=== Section Start ===

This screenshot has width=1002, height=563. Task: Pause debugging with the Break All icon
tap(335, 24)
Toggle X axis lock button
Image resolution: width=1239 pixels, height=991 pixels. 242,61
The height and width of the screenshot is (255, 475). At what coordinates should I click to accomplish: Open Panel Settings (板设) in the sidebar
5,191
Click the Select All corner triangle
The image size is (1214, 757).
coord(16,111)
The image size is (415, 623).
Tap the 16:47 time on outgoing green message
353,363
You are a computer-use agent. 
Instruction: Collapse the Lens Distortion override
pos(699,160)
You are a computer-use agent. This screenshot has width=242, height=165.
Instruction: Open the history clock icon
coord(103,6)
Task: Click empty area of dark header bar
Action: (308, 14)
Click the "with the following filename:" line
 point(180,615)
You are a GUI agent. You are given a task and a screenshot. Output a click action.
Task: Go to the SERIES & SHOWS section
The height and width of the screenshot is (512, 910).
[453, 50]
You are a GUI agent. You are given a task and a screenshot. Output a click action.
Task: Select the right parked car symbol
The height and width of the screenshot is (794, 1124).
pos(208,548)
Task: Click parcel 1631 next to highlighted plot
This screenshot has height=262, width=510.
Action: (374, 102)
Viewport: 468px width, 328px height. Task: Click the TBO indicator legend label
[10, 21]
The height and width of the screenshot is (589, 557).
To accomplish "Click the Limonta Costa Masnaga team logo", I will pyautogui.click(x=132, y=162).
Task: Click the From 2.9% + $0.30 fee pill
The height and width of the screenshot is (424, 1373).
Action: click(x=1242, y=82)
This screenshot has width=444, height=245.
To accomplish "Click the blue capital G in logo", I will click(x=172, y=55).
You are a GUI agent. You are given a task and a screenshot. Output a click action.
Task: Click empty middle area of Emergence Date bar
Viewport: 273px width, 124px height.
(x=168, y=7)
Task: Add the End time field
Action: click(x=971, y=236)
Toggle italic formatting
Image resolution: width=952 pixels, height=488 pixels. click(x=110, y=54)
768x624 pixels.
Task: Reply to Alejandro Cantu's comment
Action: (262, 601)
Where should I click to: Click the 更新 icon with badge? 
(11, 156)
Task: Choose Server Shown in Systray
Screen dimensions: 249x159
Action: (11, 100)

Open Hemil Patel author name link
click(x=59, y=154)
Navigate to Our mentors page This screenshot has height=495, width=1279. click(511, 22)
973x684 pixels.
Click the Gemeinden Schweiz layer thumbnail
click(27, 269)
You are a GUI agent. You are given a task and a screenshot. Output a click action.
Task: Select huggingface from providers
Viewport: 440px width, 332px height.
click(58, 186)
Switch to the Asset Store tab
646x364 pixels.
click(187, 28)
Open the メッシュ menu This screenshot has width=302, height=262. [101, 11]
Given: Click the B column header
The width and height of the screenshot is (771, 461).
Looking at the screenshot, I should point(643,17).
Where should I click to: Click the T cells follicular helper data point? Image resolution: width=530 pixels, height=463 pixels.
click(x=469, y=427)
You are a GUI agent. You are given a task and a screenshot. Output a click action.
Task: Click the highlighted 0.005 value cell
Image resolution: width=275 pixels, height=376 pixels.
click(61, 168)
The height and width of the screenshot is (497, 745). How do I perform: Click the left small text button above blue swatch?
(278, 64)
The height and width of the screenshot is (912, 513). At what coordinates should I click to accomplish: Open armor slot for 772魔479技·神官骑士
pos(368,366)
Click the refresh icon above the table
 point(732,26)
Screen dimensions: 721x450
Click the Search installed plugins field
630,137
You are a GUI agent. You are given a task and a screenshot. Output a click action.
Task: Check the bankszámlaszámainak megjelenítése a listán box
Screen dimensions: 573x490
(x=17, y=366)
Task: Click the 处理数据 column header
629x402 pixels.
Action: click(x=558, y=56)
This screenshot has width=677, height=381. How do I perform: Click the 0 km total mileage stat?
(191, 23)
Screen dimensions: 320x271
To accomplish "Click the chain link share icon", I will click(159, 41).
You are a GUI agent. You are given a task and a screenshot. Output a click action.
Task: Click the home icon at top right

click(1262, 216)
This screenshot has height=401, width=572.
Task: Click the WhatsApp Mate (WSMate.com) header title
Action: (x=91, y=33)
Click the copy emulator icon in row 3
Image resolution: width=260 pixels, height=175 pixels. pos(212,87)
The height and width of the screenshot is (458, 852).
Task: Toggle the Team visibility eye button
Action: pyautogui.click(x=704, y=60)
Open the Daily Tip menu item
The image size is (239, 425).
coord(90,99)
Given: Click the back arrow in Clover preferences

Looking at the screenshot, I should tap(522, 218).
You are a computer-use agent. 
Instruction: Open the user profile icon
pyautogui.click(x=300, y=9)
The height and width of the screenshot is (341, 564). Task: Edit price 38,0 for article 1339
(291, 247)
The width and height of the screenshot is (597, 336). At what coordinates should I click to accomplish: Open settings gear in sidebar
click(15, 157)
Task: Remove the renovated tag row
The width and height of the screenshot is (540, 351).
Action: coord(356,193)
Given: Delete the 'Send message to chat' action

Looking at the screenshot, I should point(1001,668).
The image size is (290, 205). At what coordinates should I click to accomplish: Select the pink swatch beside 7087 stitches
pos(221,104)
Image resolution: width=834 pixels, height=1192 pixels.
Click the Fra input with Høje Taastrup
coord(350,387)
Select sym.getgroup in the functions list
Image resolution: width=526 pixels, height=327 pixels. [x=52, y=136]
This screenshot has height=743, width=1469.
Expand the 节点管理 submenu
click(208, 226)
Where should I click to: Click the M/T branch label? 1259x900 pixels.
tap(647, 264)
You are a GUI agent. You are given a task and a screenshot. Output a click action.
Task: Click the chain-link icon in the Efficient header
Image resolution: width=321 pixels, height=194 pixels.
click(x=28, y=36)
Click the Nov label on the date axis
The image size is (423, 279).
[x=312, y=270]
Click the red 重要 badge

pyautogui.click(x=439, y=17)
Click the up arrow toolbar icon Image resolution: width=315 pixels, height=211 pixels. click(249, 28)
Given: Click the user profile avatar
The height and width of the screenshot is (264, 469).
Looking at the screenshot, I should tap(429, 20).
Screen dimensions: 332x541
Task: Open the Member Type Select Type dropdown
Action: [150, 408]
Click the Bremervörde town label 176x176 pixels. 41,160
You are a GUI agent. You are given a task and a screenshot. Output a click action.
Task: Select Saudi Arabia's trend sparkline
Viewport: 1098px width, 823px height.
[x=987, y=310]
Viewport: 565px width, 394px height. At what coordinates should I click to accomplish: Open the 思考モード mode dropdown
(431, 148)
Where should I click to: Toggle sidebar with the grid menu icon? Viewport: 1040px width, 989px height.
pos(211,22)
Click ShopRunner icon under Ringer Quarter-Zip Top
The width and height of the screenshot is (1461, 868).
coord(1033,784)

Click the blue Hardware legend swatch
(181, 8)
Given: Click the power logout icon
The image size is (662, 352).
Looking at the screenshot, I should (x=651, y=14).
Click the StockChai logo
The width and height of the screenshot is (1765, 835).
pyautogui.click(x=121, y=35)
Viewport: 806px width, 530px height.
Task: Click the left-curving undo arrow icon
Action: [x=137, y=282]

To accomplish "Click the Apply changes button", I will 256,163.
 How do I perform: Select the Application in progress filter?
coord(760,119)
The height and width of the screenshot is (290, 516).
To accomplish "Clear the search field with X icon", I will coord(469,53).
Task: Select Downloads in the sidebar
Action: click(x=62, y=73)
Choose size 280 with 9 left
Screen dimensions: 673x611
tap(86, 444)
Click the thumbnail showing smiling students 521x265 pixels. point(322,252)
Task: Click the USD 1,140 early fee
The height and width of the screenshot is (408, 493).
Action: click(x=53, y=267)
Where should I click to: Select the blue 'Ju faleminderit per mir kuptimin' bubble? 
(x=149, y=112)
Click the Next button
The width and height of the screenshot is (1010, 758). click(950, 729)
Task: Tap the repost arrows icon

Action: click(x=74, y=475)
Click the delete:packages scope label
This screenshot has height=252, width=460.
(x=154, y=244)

=== Section End ===

▶ _Task requirements_
Search the records for the string "chain", and copy every line that holds it.

▶ _Output of the exercise_
To accomplish "Click the chain link share icon", I will click(159, 41).
Task: Click the chain-link icon in the Efficient header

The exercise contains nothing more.